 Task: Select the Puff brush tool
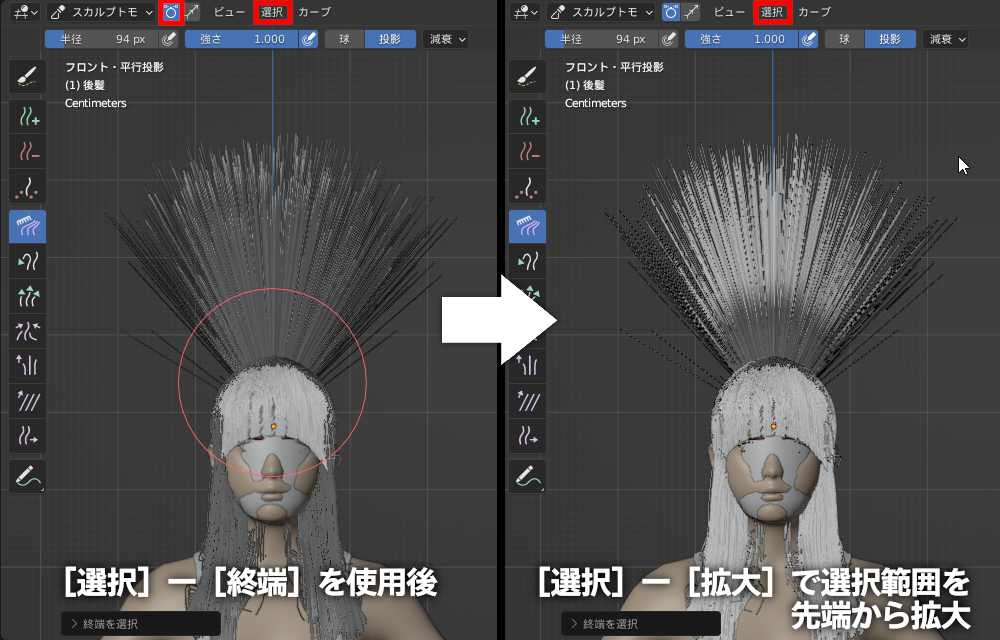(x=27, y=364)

· · · ·

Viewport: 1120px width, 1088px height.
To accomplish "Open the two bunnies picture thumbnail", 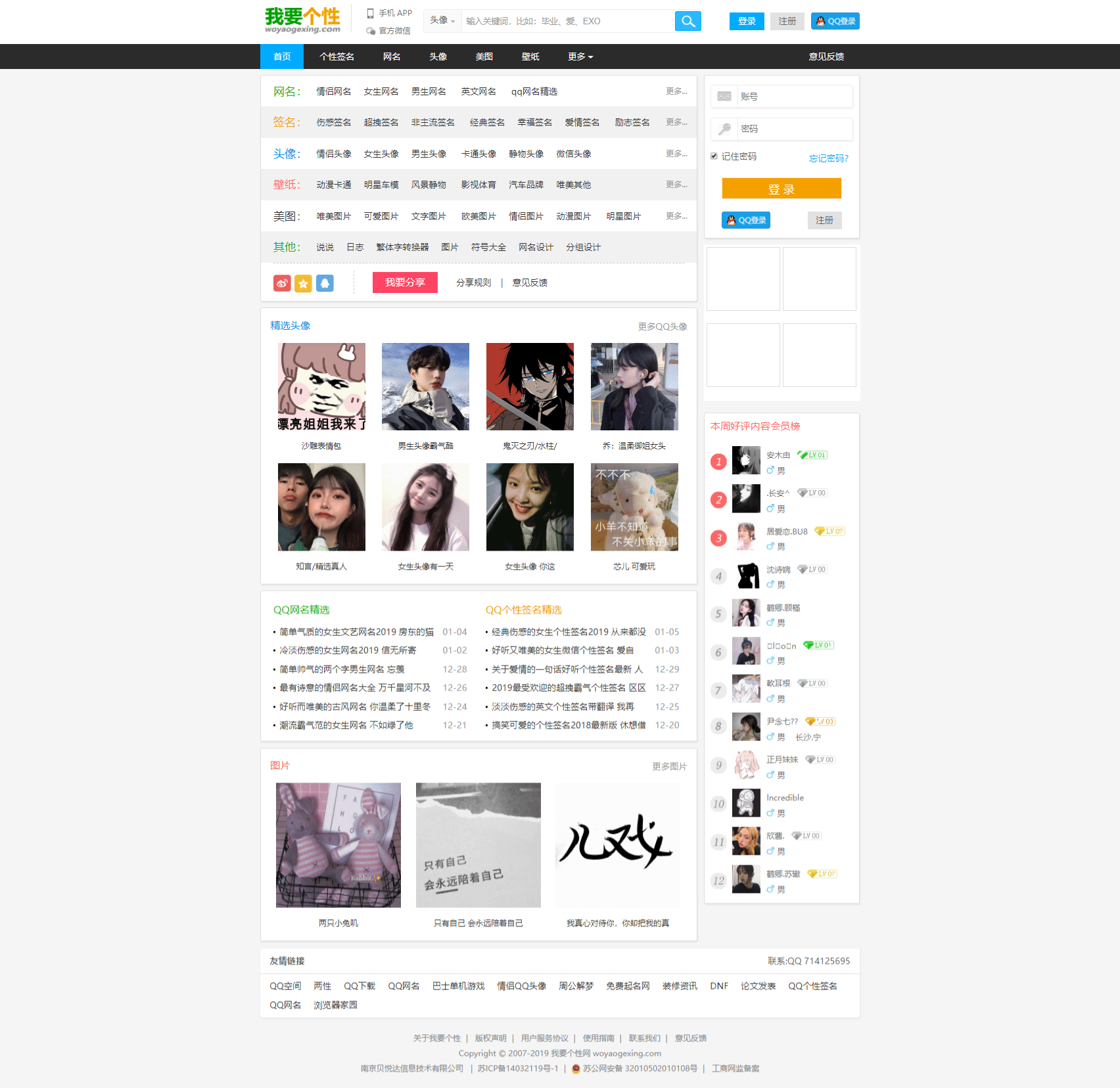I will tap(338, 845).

· · · ·

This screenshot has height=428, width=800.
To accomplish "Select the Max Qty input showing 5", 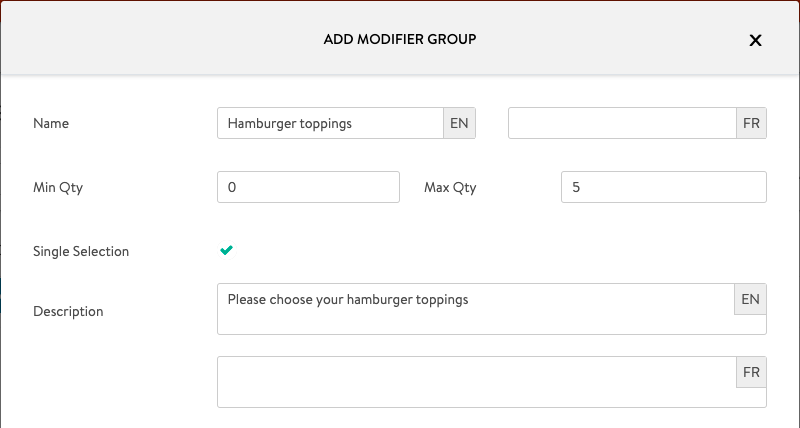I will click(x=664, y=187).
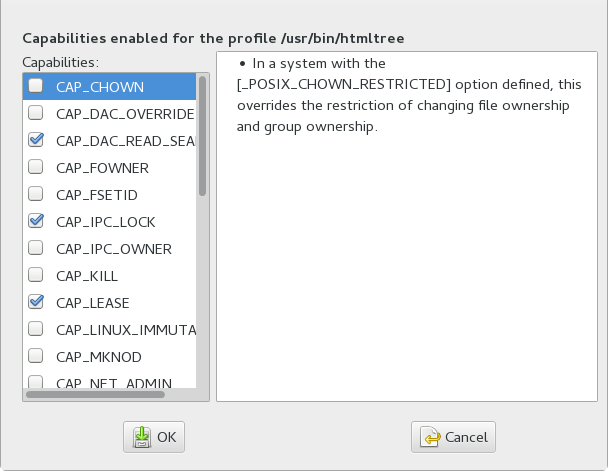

· · · ·

### Stated goal
List every line in the records above that includes the string "width".

### Exercise output
Viewport: 1120px width, 1088px height.
This screenshot has height=428, width=800.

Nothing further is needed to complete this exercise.